As one of the four use cases within the ITEA project VESTA, Turkish project partner Orion Innovation is developing a library and tool called PhonEthic. This is an audio analysis system designed to process audio files sent via email, voicemail, and other communication channels, and to perform various AI-based analyses to prevent voice-based phishing attacks. This work is being carried out in collaboration with Kocaeli University and Istanbul Technical University, and the results have been published in nine conference papers and a blueprint article: RansomTrack: A Hybrid Behavioral Analysis Framework for Ransomware Detection.
PhonEthic technology
PhonEthic processes incoming audio streams, recorded calls, or audio files through a multi-stage AI workflow. First, audio inputs from sources such as voicemails, email attachments, or live call streams are pre-processed and segmented. These segments are then analysed across four complementary research dimensions:
- First, it analyses whether the audio file is indeed an audio file. If a suspicious situation is detected, malware analysis modules evaluate whether the audio content is associated with malicious payloads or related attack vectors.

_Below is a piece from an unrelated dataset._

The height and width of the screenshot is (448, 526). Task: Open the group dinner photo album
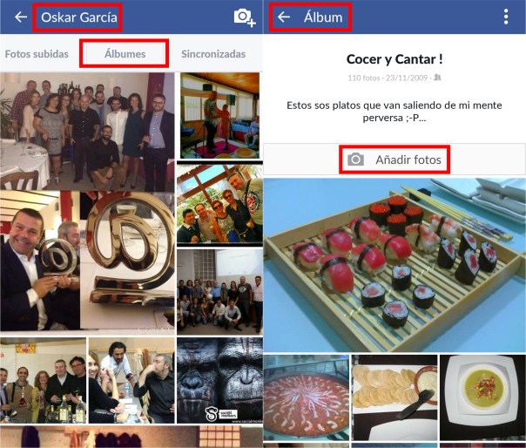pos(87,131)
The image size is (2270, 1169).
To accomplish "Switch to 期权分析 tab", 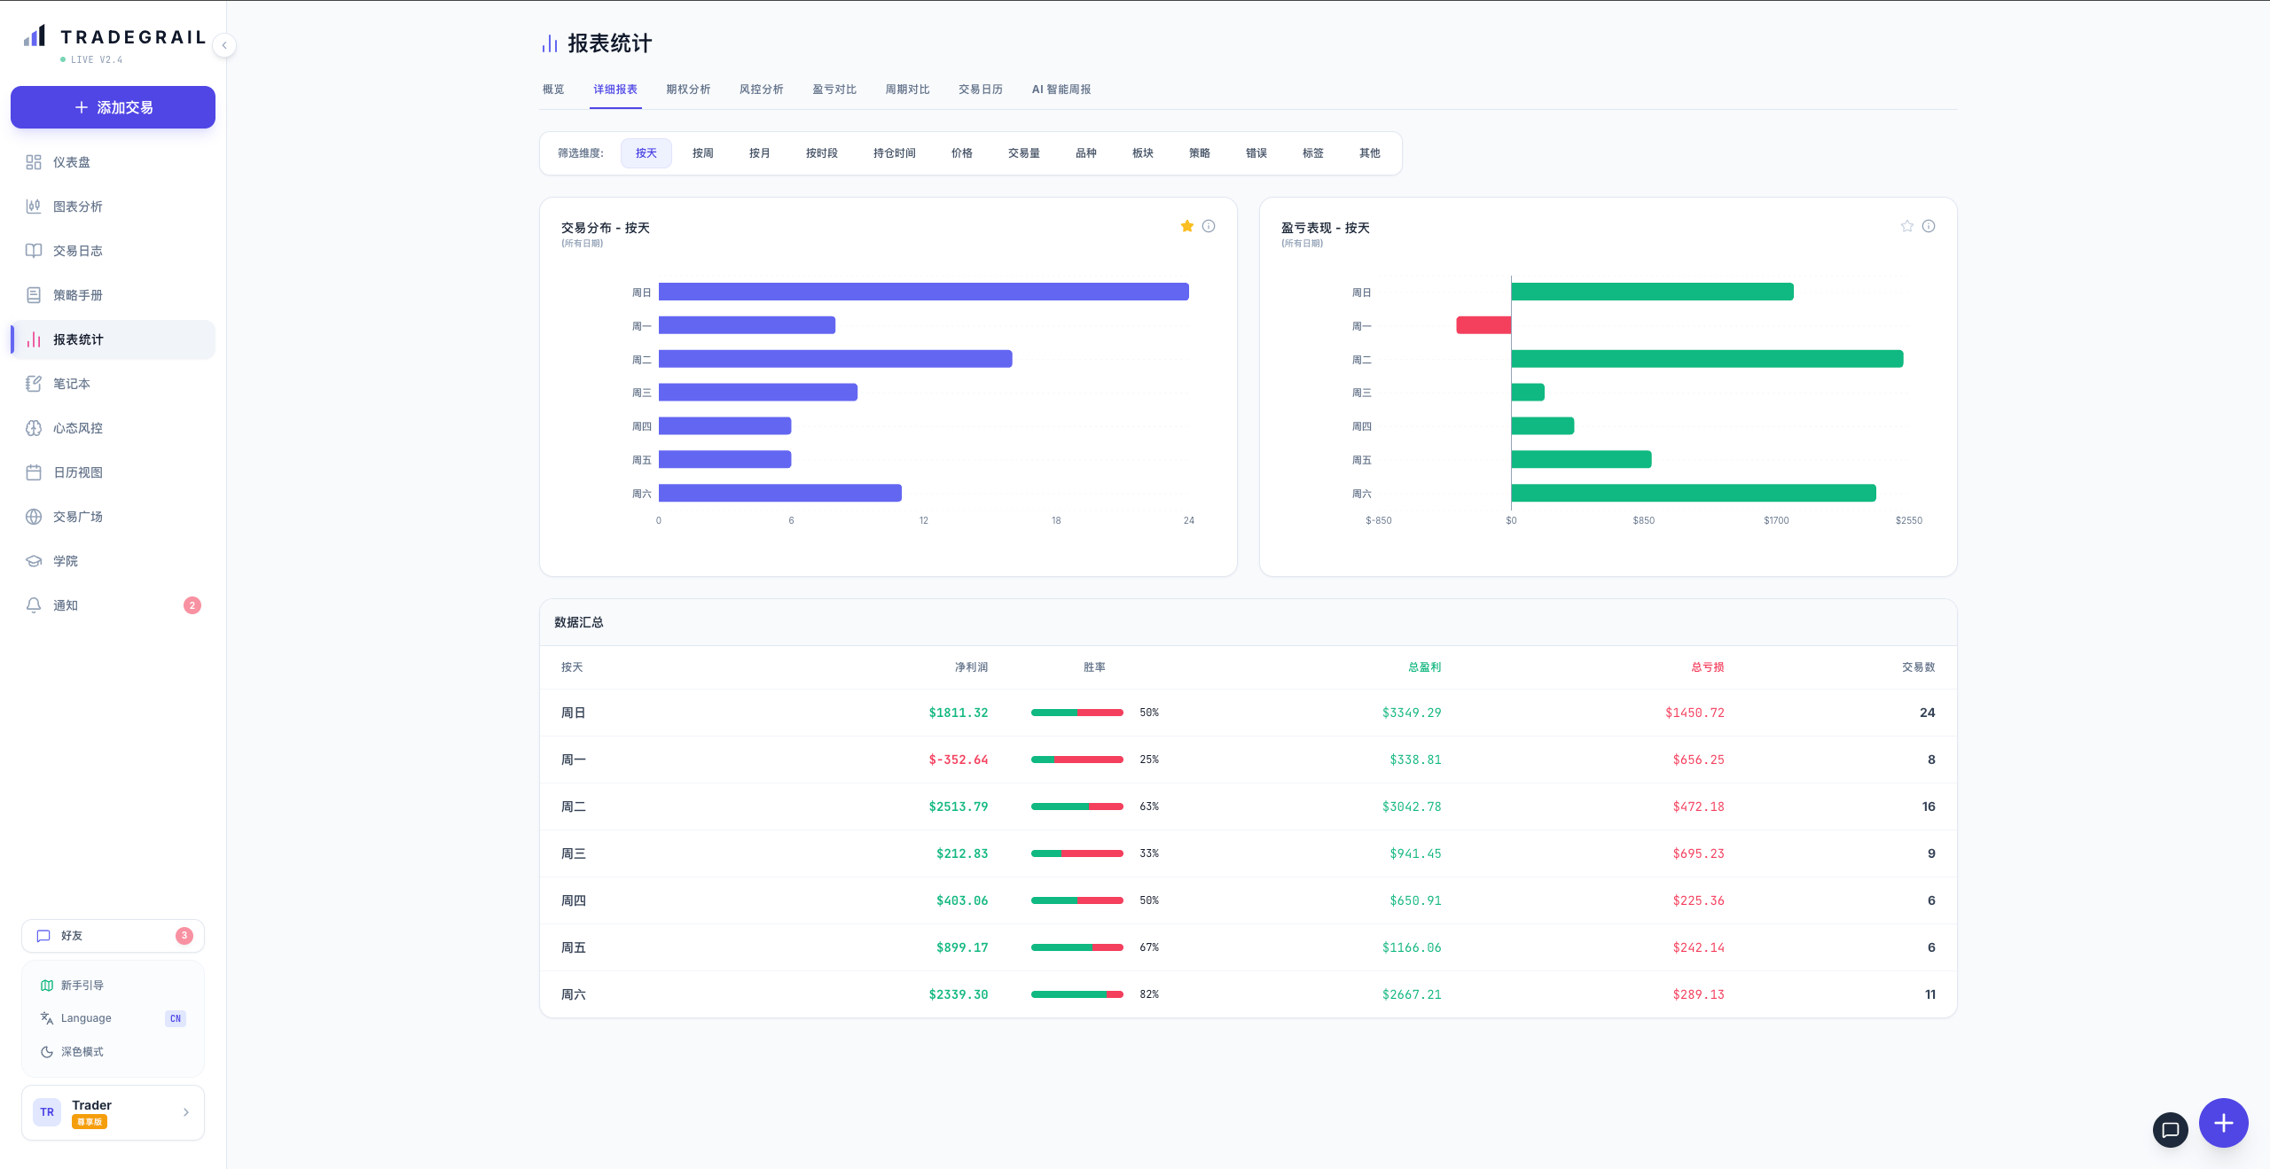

- Next, deepfake detection models examine whether the audio signal was synthetically generated or manipulated.
- Speech analysis modules identify the spoken language, accent, and emotional tone to detect inconsistencies or anomalies compared to expected caller profiles.
- Call disruption detection components evaluate signal quality and transmission flaws that may indicate fraud or tampering in VoIP communications.
Finally, PhonEthic combines the information obtained from these four dimensions to generate a comprehensive risk assessment score, enabling the early detection of voice-based phishing attempts and providing actionable alerts to users or security systems.
PhonEthic library
Voice-based phishing is a highly complex problem, involving many different areas of analysis. In this context, the PhonEthic library was created in which relevant studies are grouped into four dimensions:
- Audio deepfake detection
- Audio Deepfake Detection by using Machine and Deep Learning (https://ieeexplore.ieee.org/document/10323004/)
- Spoken language, accent and emotion recognition
- End-to-End Spoken Language Recognition Using Self-Attention Speech Models (https://ieeexplore.ieee.org/document/11095447/)
- Automatic Language Identification from Speech using Transformer-Based Models (https://ieeexplore.ieee.org/document/11017199/)
- Spoken Accent Detection in English using Audio-Based Transformer Models (https://ieeexplore.ieee.org/document/10773414/)
- Assessing Audio-Based Transformer Models for Speech Emotion Recognition (https://ieeexplore.ieee.org/document/10391313/)
- Call corruption detection
- Identifying Degradation in Voice over Internet Protocol (VoIP) Communications through Audio-Based Transformer Models (https://ieeexplore.ieee.org/document/10757222/)
- Degradation Detection on Voice over Internet Protocol (VoIP) Calls using Deep Learning Techniques (https://ieeexplore.ieee.org/document/10779216/)
- Malware detection
- The Recent Trends in Ransomware Detection and Behaviour Analysis (https://ieeexplore.ieee.org/document/10871663/)
- Dynamic Ransomware Analysis using CAPEv2 and Retrieval-Augmented Generation (https://ieeexplore.ieee.org/document/11206796/)
- RansomTrack: A Hybrid Behavioral Analysis Framework for Ransomware Detection (https://arxiv.org/abs/2604.08739)
The PhonEthic library and tool will be released as an open-source project and will continue to evolve through the development of new methods and technologies. The rapid advancement of generative AI is making both the offensive and defensive sides of voice-based phishing more complex, making the continuously development and implementation of new approaches essential.
This development of the Orion Innovation in the ITEA project VESTA is supported by TÜBİTAK.